Michel Lussault
Visiting Researcher in Urban Sustainability
Michel Lussault is a geographer and professor at the University of Lyon (École normale supérieure de Lyon) and a member of their Environment, Cities, and Societies research laboratory (UMR 5600/CNRS/University of Lyon) and the University of Lyon’s LabEX IMU (Intelligence of Urban Worlds Laboratory of Excellence). His research focuses on the importance of urbanization processes. Inspired by Henri Lefebvre, he argues that urbanization cannot be understood solely from a traditional demographic or geographic perspective, nor in terms of a mere urban-rural dichotomy; instead, it must be analyzed as a set of metasocial and historical processes that profoundly transform how we organize our societies and the living conditions of members of these societies.
Urbanization is a revolution in the order of existence, one that affects all aspects of human life: geographical, biological, historical, economic and social. It causes transformations in lifestyles and even reconfigures cultures, affecting the ability of human beings to tell stories and formulate narratives about their experiences. In his view, urbanization is indeed the crucible in which the contemporary world is forged. At the turn of the 2010s, he observed that global urbanization was both producing spectacularly powerful effects and increasing the vulnerability of human settlements. This observation led to his current reflection on urbanization as a vector of the great Anthropocene acceleration, beginning in the 1950s.

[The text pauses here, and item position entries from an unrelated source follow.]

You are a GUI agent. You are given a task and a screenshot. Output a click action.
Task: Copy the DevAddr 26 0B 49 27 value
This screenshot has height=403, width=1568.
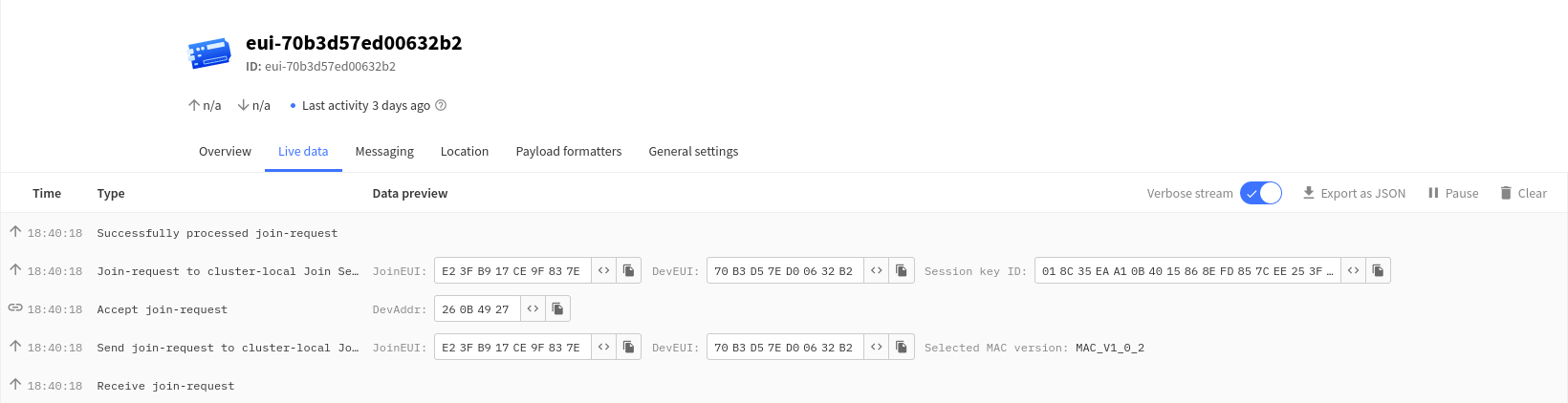tap(557, 309)
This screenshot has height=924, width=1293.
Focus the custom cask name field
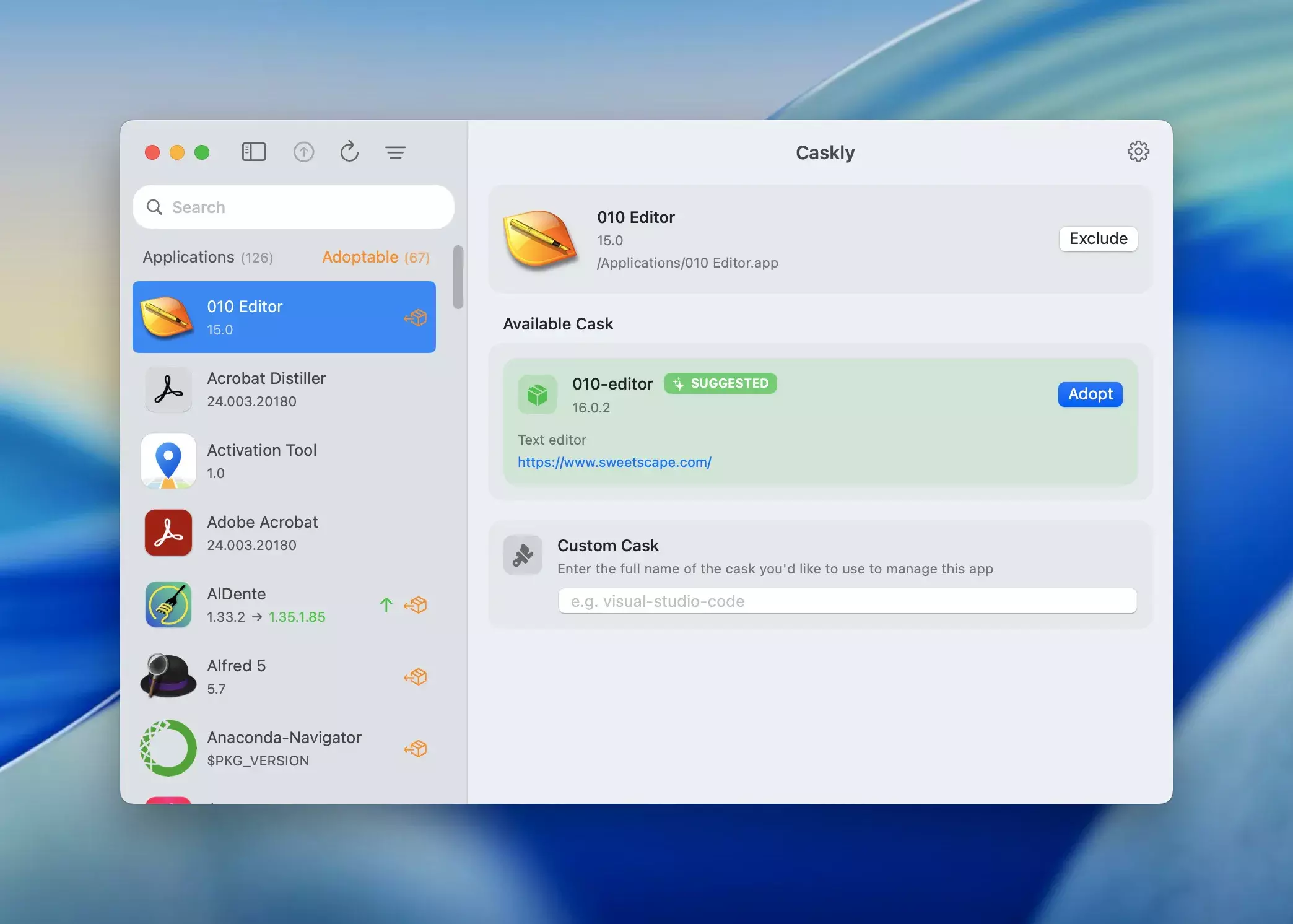tap(847, 601)
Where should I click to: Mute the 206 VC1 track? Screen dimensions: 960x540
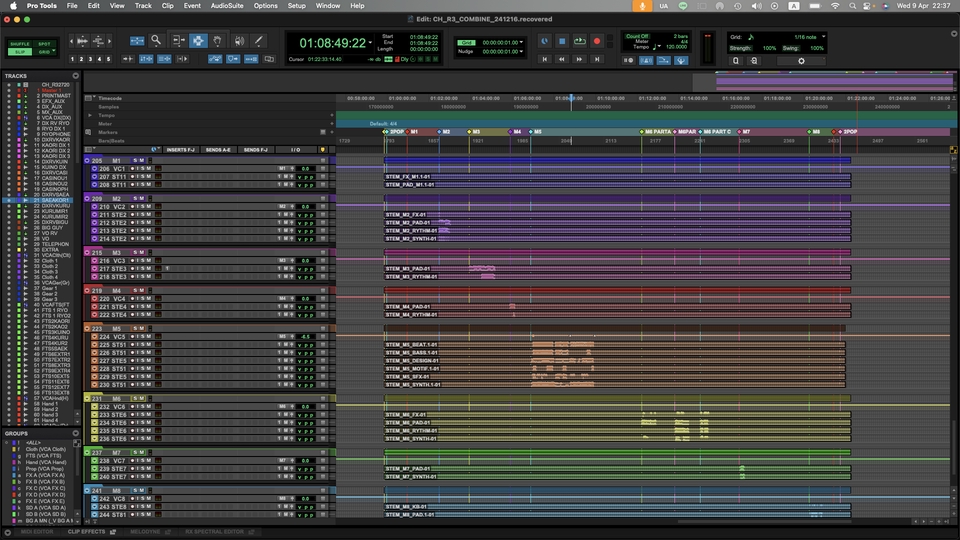click(147, 169)
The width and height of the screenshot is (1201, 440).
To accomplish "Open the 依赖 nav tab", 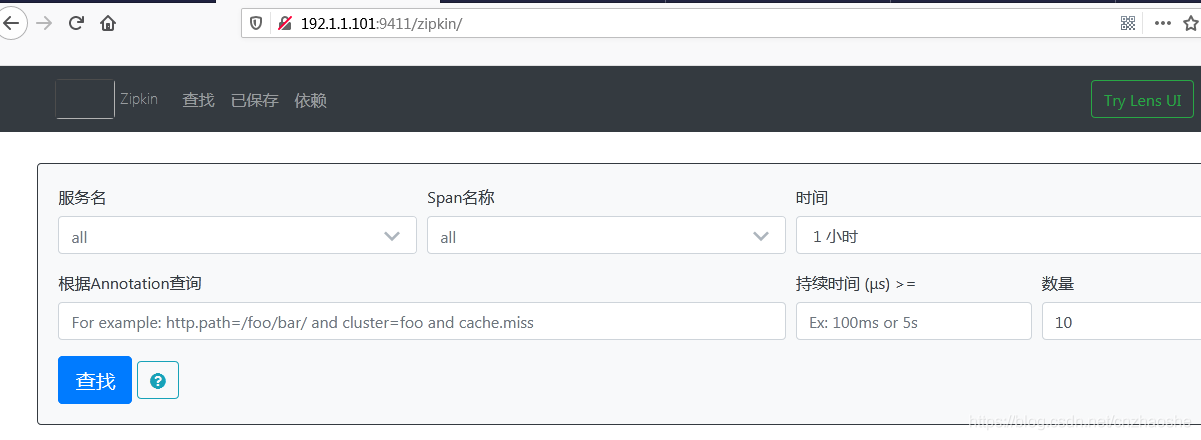I will tap(310, 100).
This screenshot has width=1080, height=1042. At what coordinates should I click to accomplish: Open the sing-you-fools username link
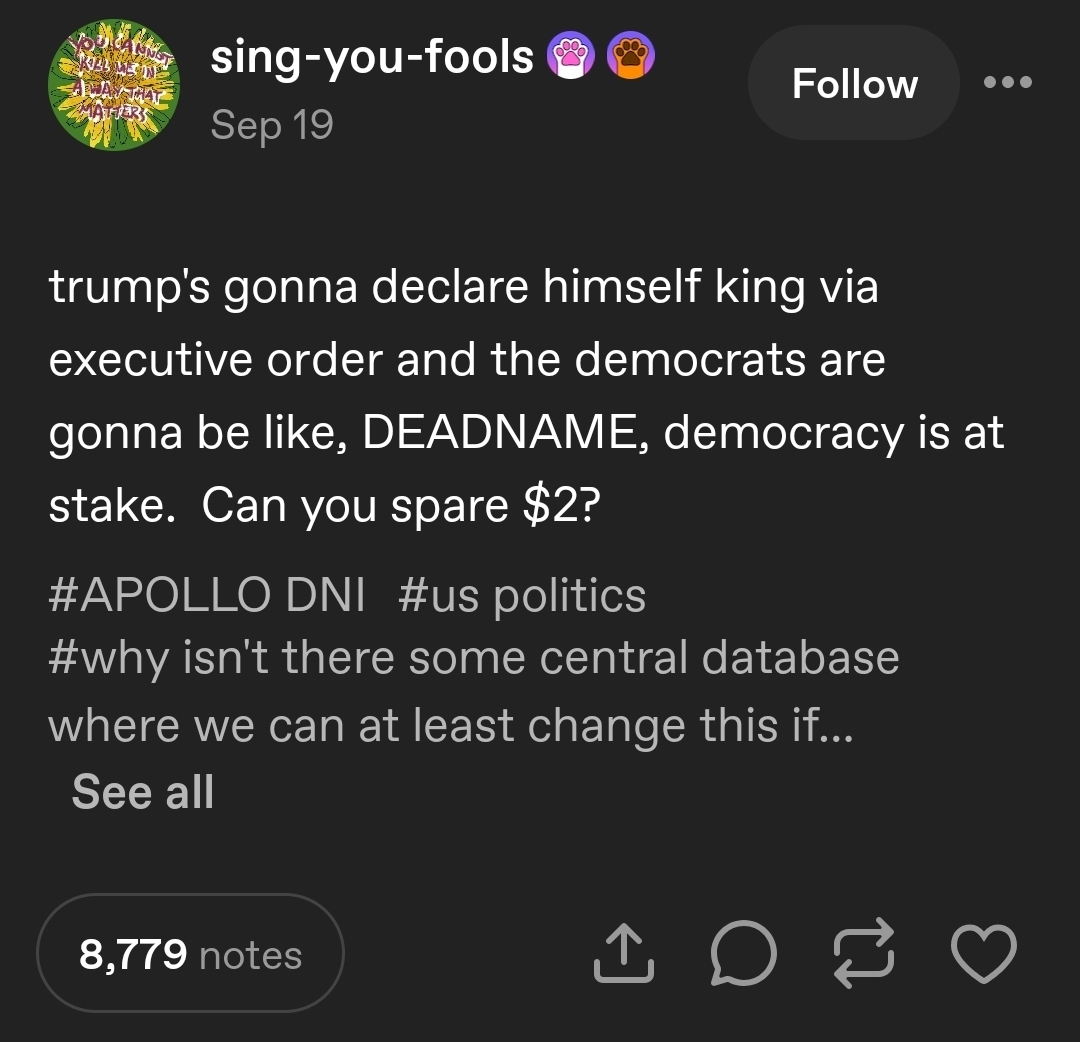click(372, 56)
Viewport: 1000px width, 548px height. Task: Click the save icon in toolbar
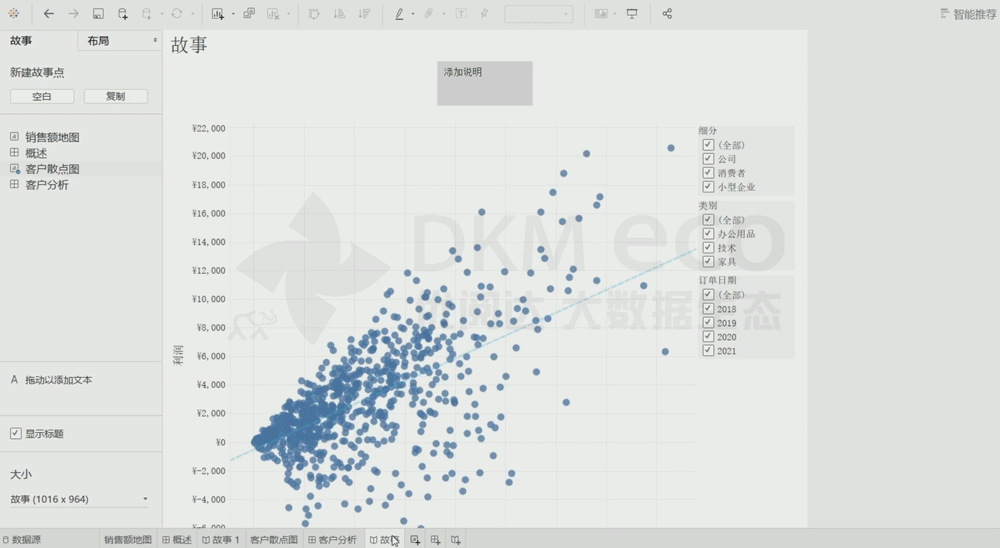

An internationally recognized expert in the field of theoretical geography and urban studies, Michel Lussault has authored over 120 scientific articles and books published in French, English, Italian, Spanish and Portuguese since 1990. A sought-after speaker, he has been invited to numerous international research symposia, and to conferences hosted by universities in France, Switzerland, Italy, Spain, Japan, Brazil, Argentina, the USA and Canada.